Besides, in many of these cases, you probably want to have items in the left-hand column discoverable for searches in the right-hand ("abstract") column -- eg you probably do want examples of African masks to come up in a search for "African art", even if Wikidata considers the former a concrete thing and the latter an abstract thing. So if you follow the subclass tree further up, you will get to all those bonkers very broad abstract concepts, which African masks are definitely not examples of.

But the good news (contra your conclusion #1) is that those are likely to be the same items every time that you will want to exclude via your stop-list, and you can probably define them by saying "everything in the subclass (P 279) tree above this item", for quite a short list of items. One could even write that into the query fairly easily with a MINUS clause, giving something like this, though that might not be the most efficient way to do it for production use.

And, yes, you will probably need a whitelist too -- for example, adding "woman" as a search term for every human that is female (if you're okay with that including depicted females that happen to be children). Also, it seems you're going to need to add "human" as a search term for "female". (btw I have no idea why Infovarius made this edit. It would seem to be something well worth bringing up at Wikidata's "Project Chat" discussion page, including a ping to Infovarius to see whether he would state his comment).

One thing I would suggest, though, is setting up a Wikidata WikiProject page for the project, advertising it on Project Chat, and then discussing or reviewing your thoughts for particular parts of the subject tree there. Yes, involving the community in discussion will add a huge time overhead; but with luck you may get people coming forward that really know their ways around particular parts of the project tree and may make some excellent suggestions -- or that may realise that some particular bits of ontology are causing some real problems, that would benefit from a root-and-branch rethink.

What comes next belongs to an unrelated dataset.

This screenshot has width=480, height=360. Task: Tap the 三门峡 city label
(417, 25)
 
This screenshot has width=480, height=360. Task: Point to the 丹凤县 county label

Wow, thanks for your very detailed comment @Jheald You've given me a lot to think about

Aklapper changed the edit policy from "Custom Policy" to "All Users".Sep 17 2018, 5:50 PM
Aklapper changed Risk Rating from N/A to default.

Without having a decrease of the unwanted results given by the queries above, you can improve easily the results. If no one puts in wikidata "poodle " somewhere in the chain ''Canis lupus familiaris '' Q26972265, then it's pretty normal that you do not get the results inside a taxon chain. As well if no one link "woman" with "human" somewhere in the chain, then you will never have "human" as result.

If the queries above do not give satisfactory results it is because the elements which must be linked inside Wikidata, are currently not.
If someone want that a "woman" be somewhere under "human", then do it with the right statment. That's all.

And to facilitate research, on each items should be defined 1,2 or x "prefered statments". One example in "taxon name" and "parent taxon" should be prefered...

And a very effective thing would be to combine the possibility to define "prefered statments" on each items, and also, the possibility to define "prefered depict tags" on the Wikimedia Commons files...

On Wikidata this should be done via the properties, indeed that is likely much more easy to define "taxon name" as a prefered statment every where it is used, than to go on each items where it is used, and to chose if it is or not a prefered statment. A list of properties should be defined as "prefered statments" in Wikidata.

See here for an indication of how difficult it is to have a sensible discussion about, much less resolve, these kinds of issues:

Folks, if nobody has any objection I think this ticket can be closed - as far as I can see we've got as far as we can with this for the purposes of Structured Data on Commons

Oops, didn't mean to actually close it just now ... but if nobody objects I will in maybe a week or so

Research phase on this is fairly well covered now. Will address the steps to improve the data quality situation separately.